MLK/FBI doesn’t make for an “entertaining” documentary, but it is a highly educational one, and I’d go so far to say it’s an essential teaching tool for high schoolers learning about the Civil Rights Movement. We need to move away from a whitewashed version of our history where King was always accepted. There’s a jaw-dropping moment where some doofus carries a sign reading, “No Vietnamese Ever Called Me Whitey”, a reference to a likely apocryphal Muhammed Ali quote saying, “No Viet Cong Ever Called Me [n-word].” The white grievance in our country remains strong, and pretending that Dr. King was a nice man who everybody liked does a disservice to his work and his legacy. Pollard’s documentary works to reclaim that legacy while also acknowledging King’s infidelities.
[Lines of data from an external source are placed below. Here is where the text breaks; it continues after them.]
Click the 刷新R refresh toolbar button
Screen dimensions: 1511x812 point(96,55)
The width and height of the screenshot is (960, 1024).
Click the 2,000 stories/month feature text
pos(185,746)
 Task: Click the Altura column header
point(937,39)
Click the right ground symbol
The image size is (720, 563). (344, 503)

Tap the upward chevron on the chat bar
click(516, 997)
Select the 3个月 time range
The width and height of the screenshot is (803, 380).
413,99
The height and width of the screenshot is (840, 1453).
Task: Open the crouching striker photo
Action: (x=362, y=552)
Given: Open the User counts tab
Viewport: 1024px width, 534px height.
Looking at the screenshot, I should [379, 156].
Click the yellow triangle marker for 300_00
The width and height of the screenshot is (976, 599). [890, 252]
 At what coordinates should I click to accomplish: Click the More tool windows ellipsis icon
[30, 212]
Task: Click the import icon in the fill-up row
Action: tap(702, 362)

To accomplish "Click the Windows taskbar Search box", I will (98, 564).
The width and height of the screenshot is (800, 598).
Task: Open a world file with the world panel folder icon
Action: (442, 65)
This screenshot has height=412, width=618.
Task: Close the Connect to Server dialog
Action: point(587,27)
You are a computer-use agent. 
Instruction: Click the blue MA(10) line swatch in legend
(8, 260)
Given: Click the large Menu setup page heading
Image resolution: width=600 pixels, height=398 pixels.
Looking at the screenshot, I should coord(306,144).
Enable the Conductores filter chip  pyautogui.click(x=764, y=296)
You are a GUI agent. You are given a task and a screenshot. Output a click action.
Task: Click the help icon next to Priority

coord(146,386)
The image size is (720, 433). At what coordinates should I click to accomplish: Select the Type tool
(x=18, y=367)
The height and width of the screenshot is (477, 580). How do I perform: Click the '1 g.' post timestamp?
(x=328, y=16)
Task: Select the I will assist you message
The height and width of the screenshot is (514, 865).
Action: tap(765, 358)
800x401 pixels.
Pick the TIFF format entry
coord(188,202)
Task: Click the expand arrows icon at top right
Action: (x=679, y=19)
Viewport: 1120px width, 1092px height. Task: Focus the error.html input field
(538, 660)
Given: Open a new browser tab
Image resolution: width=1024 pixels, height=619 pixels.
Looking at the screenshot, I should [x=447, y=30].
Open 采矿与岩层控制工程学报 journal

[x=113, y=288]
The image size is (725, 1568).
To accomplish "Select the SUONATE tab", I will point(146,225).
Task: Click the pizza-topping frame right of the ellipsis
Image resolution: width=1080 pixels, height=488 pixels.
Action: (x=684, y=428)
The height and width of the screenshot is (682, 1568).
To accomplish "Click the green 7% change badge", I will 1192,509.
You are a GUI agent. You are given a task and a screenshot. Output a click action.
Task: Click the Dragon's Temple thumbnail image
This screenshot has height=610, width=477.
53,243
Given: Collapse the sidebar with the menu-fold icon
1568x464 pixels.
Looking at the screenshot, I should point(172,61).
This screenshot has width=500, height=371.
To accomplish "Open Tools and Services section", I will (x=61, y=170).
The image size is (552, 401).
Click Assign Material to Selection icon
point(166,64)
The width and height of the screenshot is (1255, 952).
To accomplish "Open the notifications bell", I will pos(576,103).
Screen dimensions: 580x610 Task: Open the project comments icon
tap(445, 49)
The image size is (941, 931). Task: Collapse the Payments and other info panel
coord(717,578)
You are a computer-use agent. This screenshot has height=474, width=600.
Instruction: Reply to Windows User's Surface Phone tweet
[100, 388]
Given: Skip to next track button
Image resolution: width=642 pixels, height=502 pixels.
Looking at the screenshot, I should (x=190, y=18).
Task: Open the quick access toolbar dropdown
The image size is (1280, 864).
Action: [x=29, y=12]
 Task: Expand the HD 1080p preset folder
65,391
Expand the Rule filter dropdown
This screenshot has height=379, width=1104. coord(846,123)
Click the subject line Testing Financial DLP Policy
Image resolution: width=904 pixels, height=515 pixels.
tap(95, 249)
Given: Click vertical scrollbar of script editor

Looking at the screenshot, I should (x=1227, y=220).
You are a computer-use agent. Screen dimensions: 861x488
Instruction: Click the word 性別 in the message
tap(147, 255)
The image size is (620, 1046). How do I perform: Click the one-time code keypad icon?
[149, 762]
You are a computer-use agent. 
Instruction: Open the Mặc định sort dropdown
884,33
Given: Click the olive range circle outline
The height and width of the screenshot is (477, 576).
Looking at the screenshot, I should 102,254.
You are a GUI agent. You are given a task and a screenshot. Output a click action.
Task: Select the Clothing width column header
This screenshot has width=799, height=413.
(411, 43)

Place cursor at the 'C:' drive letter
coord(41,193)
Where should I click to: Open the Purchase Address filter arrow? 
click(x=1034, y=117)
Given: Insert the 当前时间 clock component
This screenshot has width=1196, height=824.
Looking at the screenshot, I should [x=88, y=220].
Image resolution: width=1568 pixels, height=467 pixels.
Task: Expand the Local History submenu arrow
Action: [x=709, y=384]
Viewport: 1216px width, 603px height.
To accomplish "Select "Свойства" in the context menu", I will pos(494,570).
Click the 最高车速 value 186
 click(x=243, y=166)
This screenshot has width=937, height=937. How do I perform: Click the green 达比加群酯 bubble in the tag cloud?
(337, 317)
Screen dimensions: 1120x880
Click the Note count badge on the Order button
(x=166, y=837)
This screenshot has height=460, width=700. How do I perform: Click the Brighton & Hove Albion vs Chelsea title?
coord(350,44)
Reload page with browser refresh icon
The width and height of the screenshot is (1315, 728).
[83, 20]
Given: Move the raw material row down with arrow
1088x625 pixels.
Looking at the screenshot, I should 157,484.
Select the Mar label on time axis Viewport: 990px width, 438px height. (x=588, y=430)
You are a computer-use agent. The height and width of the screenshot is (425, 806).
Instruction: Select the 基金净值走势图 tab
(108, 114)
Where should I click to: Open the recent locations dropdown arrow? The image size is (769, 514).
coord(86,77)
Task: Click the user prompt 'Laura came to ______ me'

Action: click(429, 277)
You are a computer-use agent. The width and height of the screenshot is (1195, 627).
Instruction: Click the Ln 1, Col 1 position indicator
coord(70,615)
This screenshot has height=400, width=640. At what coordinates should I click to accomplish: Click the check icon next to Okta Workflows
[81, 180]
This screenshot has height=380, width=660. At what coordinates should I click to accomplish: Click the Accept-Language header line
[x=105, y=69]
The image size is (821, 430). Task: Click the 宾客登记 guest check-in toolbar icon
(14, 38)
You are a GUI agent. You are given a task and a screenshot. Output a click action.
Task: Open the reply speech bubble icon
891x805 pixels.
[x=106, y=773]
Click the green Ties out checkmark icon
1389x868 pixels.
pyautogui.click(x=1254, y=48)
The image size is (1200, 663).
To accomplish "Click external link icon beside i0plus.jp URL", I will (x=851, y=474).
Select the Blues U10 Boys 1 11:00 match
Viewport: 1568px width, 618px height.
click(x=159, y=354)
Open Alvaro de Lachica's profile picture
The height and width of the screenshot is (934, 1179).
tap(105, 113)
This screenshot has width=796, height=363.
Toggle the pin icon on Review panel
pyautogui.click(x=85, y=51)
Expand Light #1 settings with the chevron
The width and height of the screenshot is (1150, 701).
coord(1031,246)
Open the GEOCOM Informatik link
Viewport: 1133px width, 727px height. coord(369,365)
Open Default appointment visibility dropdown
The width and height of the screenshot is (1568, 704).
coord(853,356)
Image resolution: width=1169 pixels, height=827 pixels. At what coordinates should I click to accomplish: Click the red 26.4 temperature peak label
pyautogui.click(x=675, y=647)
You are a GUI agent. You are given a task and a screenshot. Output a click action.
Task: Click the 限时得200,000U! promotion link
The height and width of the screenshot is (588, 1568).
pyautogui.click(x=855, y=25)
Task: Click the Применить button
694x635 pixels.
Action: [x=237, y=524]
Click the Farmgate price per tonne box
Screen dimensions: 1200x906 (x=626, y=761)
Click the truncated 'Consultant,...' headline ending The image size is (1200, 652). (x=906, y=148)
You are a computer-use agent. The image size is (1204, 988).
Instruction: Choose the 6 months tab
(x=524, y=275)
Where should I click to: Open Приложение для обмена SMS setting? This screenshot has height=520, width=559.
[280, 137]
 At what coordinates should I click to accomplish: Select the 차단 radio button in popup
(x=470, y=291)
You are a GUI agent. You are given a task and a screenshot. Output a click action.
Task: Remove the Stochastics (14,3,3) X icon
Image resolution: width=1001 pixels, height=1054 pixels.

The tapes the FBI recorded of King having affairs won’t be released until 2027, but once you accept that King probably did have extramarital relations, you simply have to assess that into your understanding of him as an individual. For the FBI, this was ammunition, and the documentary goes so far as to claim that it tied into the racist belief that Black men have insatiable sexual appetites. I won’t tell anyone how to feel about King’s affairs, but personally, they don’t bother me, and the documentary doesn’t seem particularly offended by them either. Perhaps if King’s mission in life had been about the sanctity of marriage, we’d feel differently, but today they look more like a personal failing rather than a damning hypocrisy, and certainly not worthy of encouraging a man to commit suicide.

The legacy we have to wrestle with in MLK/FBI is not King’s, but the FBI’s, and it’s clear the FBI has never really accounted for its history. It’s fine to have former director James Comey say it was the bureau’s “darkest chapter”, but MLK/FBI is at its strongest when it functions as a warning about the lengths institutions will go in order to protect the status quo from which they derive their power. As law enforcement in our country comes under closer scrutiny, we need to understand that the values they claim to uphold are not values they intend for everyone, and that enforcement can render an organization like the FBI into both cop and criminal. With MLK/FBI, Pollard has crafted not only an important history lesson, but a potent cautionary tale.